FALERONE – Una pista ciclabile e pedonale per mettere in sicurezza la zona artigianale-industriale e, allo stesso tempo, affrontare uno dei problemi più annosi del territorio: il dissesto stradale. È questo l’obiettivo dell’intervento avviato dal Comune di Falerone.
Le strade della zona produttiva, infatti, “da anni si trovavano in uno stato di estrema precarietà e pericolosità” spiega il sindaco, con buche e avvallamenti diffusi nonostante i continui interventi manutentivi. Una situazione legata anche alla mancanza di uno strato strutturale adeguato sotto la rete viaria.
Da qui la scelta dell’amministrazione di puntare sui bandi pubblici, evitando di ricorrere a mutui a lungo termine. Nel 2024 il Comune ha ottenuto un contributo dalla Regione Marche, il massimo era 300mila euro, cofinanziando l’opera con 80mila euro. Il progetto prevede la realizzazione di un primo tratto di pista ciclopedonale nella zona artigianale, dall’incrocio con la strada proveniente dall’ex stazione ferroviaria fino al vialone principale.

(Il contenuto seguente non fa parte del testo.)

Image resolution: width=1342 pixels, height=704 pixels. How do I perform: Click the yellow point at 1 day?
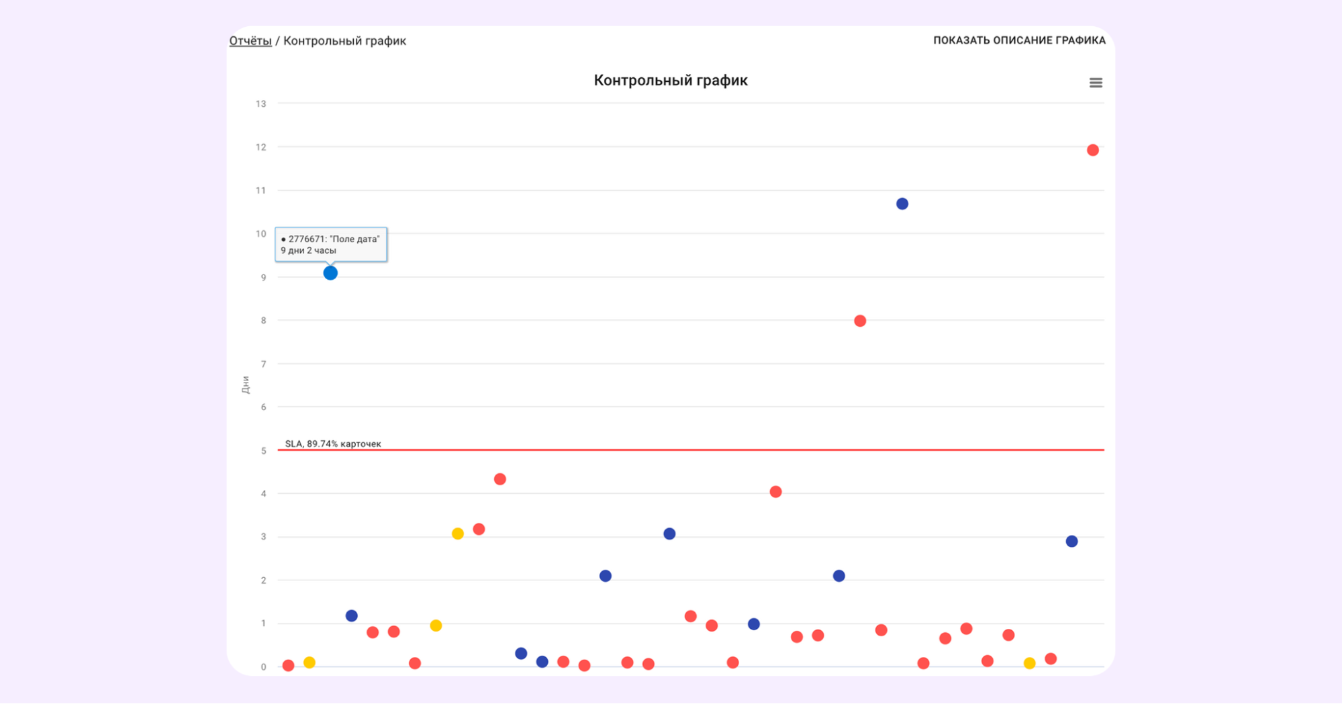[436, 626]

I lavori sono attualmente in corso e, per non ridurre la carreggiata, si è reso necessario anche raggiungere accordi con alcuni proprietari privati. “L’intervento consentirà non solo una maggiore sicurezza per pedoni e ciclisti, ma contribuirà anche a migliorare la qualità della viabilità”.
Nel 2025, spiega il sindaco in una nota, il Comune ha tentato di ottenere un secondo finanziamento per completare l’opera sull’intera area produttiva, ma senza successo. Determinante, secondo Altini, il meccanismo dei punteggi, che ha premiato i Comuni con cofinanziamenti più elevati, “impensabili per una realtà come Falerone. Non mancano, inoltre, dubbi espressi alla Regione sulla reale sostenibilità di alcuni progetti presentati da altri enti".

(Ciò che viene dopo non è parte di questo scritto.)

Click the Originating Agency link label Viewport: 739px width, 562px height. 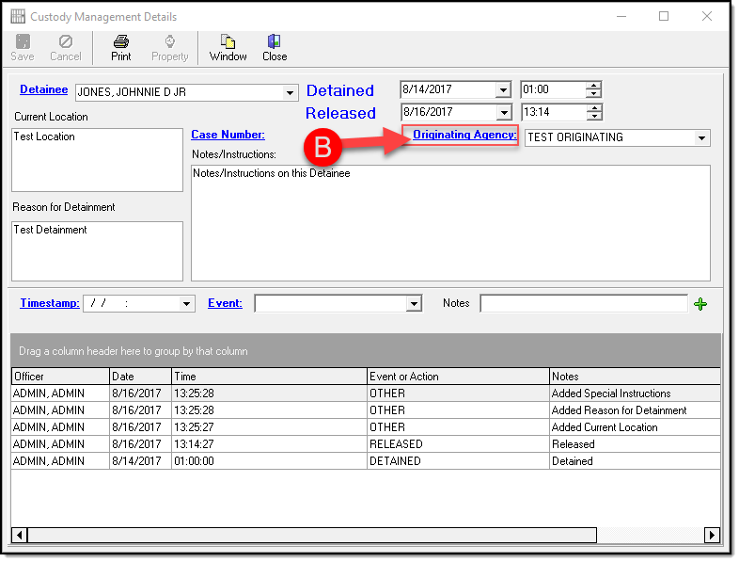click(x=464, y=135)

Nonostante ciò, l’amministrazione assicura che continuerà a partecipare ai bandi per portare a termine la riqualificazione complessiva della zona industriale.

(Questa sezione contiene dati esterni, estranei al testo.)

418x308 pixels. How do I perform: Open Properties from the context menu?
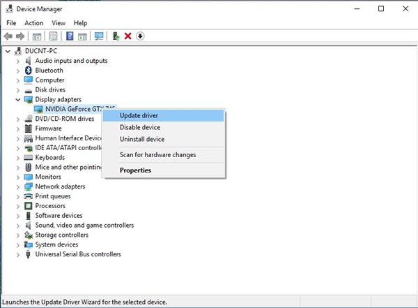pos(135,170)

Il progetto della pista ciclopedonale si inserisce in un quadro più ampio di interventi. Il sindaco rivendica infatti oltre 115 opere avviate o realizzate senza ricorrere a nuovi mutui: dal recupero del cine-teatro Beato Pellegrino all’ex ospedale, dall’ex edificio Quintili alla stazione ferroviaria, fino alla riqualificazione di gran parte della rete stradale comunale e alla realizzazione di nuovi impianti di illuminazione a led.
Tra i cantieri in programma a breve figurano interventi in via Spineto, nelle contrade Bore e Salegnano, oltre alla costruzione di un nuovo ponte in contrada Bascione e alla realizzazione di un bike park nel parco San Paolino. In attesa anche una serie di decreti per ulteriori opere, tra cui il recupero della chiesa di San Fortunato, dell’Archivio storico e del civico cimitero.
“L’obiettivo – sottolinea il sindaco – è continuare a utilizzare le opportunità offerte dai bandi per risolvere, anche in maniera graduale, criticità che si trascinano da anni”.